Домой отец вернулся под вечер. Несколько дней после метался он по ограде мрачный, как власяница, потерял что будто дорогое, смурным и дома пребывал, ни с кем не заговаривал, на всех лишь взглядывал сурово, а мы — уж ни о чём его и не расспрашивали, где находился он, там мы на цыпочках ходить старались, чтобы вниманием за нас не зацепился, не дай Бог.
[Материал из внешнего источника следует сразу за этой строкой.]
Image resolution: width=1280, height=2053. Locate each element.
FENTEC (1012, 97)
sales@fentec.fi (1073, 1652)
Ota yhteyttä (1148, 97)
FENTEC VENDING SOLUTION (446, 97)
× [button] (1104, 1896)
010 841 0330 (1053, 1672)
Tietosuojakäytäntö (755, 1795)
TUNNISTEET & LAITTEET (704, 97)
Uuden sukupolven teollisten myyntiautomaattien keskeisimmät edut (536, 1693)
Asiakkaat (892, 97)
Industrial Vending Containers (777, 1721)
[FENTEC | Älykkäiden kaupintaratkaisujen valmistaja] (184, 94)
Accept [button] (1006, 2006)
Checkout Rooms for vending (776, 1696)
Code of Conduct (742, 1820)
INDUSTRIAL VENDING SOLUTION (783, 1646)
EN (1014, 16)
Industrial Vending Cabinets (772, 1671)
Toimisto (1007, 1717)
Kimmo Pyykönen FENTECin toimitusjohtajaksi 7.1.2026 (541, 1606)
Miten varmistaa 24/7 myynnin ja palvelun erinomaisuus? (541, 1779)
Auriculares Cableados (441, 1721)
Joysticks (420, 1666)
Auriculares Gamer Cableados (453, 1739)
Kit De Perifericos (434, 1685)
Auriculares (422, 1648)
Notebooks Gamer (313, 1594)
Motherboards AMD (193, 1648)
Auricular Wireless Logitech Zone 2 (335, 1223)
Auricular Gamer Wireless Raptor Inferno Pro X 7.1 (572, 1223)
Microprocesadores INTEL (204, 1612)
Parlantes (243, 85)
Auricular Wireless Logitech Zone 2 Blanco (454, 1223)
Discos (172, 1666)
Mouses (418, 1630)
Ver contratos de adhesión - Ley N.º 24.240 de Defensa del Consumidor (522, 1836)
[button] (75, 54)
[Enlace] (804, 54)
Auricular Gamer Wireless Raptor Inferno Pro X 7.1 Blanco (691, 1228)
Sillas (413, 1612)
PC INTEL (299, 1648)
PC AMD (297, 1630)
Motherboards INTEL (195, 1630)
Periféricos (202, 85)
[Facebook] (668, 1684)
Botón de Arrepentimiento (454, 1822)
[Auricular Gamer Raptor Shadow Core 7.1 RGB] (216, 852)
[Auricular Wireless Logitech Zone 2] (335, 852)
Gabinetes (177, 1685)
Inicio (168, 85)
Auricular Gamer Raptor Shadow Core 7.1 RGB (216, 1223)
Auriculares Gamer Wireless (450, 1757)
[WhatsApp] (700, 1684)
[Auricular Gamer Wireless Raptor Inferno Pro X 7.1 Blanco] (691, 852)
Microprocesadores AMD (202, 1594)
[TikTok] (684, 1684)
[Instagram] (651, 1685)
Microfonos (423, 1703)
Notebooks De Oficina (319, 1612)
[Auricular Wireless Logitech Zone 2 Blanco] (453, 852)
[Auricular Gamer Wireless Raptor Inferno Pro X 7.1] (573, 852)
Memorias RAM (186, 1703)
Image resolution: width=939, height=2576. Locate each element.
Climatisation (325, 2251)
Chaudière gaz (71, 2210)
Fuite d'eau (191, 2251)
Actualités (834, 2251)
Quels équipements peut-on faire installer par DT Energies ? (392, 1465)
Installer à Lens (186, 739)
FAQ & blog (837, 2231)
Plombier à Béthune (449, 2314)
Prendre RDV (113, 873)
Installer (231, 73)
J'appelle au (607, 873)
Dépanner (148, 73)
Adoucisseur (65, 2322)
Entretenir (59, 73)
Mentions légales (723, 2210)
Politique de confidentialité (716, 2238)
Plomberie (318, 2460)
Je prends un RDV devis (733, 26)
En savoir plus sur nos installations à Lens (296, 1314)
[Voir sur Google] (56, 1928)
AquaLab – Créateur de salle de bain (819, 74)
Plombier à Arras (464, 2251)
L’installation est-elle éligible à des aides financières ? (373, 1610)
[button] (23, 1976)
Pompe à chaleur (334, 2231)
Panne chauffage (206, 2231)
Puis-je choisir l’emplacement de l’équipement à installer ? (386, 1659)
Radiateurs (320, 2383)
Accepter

Немного смягчился, чуть-чуть вроде оттаял, когда Захар Иванович Чеславлев, приятель его старинный, принёс в кепке нам молочного щенка — сучка у них намедни ощенилась, и сучка-то будто толковая: белку с ней Захар Иванович, по крайней мере, ладно бил, — а вместе со щенком, но уже в кармане, а не в кепке, и белой бутылочку, чтобы не отказались от подарка с ходу, — так, засмеявшись, и сказал: а то ещё, мол, вон попрёте; после добавил: для нас нарочно, дескать, сохранил, самого шустрого выбрал — проверял его на табуретке — пустил по краю — не упал тот, других Володька, младший его сын, а мой товарищ, Рыжий, ещё вчера всех утопил в Куртюмке — тому раз плюнуть, это точно, он и с нашими, бывало, расправлялся. Выпили они тогда бутылочку — магарыч, выпили и ещё одну, уже хозяином ответно выставленную, посидели — чудно, помню, Захар Иванович в гостях у нас сиживал: чокался, стопочку круто опрокидывал на обычно плохо выбритый подбородок и скоренько закусывал — всё это совершал он за столом, бочком пристроившись на табуретке, а после возвращался на пол, возле стены, рядом с буржуйкой, там и сидел, с поджатыми под себя ногами, словно турок, там и курил, вводя меня в соблазн невольно, душистую махорку в самокрутке из газетной бумаги, сбивая пепел в голенище своего обутка, а непотушенный, искрящийся окурок, если зима, запихивая за разрезанный сзади отворот валенка, а если лето, кирзового сапога, оттуда, где располагался, и разговор поддерживал, — о разном потолковали, но больше вечером тем, помню, о собаках, о самых безмозглых, каких где только ни встречали, и о самых, о каких только ни слыхивали, даровитых, с них незаметно начали беседу, ими её и закончили, после чего откланялся Захар Иванович сердечно и ушёл шатко, но ещё могутно в белую ночь; я спать отправился; мама — на кухню — мыть посуду или заводить опару; ну а отец — тот ещё долго оставался там, в прихожей, в бледных сумерках, и, нависнув пьяненько со стула, забавлялся со щенком — валил его со слабых совсем ещё лап своим толстым, как добрая колотушка, указательным пальцем и катал, попискивающего, по полу, словно валик, затем поднимал его за шкирку поближе к своим близоруким от возраста и от выпитого глазам, совал ему, ещё незрячему, в морду, вместо соски, палец и, не давая щенку покоя, а мне — уснуть, без сюсюкания приговаривал:
— Ну, Борьзя, ну, холера, язви бы тебя… ага… ох ты, пузан, смотрю… а ну-ка, Борьзя, ну-ка… — и без конца, без перерыва так, как будто сказочку-отмазочку кому рассказывал.
Вот какой кобель был у нас однажды — Буска.
А мне — а мне так до сих пор нет-нет да и представится во сне такое вот: будто погожим летним днём стою я, маленький, тычком на угоре, на самой его маковке, вижу внизу, под угором, отца: перебрёл тот только что Куртюмку, направляется теперь к густому, тёмному ельнику, — я пытаюсь броситься за ним вдогонку, но подламываются в коленях мои ноги, на мураве мягкой подминаются немощно, вязко пурхаюсь, как будто запелёнутый, с места сдвинуться не в силах, и тогда кричу я — громко в сердце — чуть не разрывается то, а сквозь горло больно — сиплым выдохом: «Папка, папка, подожди, возьми меня с собою!» — но: отец не обернётся, не откликнется. Удаляется, согбенный. А когда скрывается он в ельнике, с неба снег лавиной вдруг обрушивается — покрывает всё, меня притискивает к стерне крепко-накрепко, — просыпаюсь, обезумев от сиротства, я.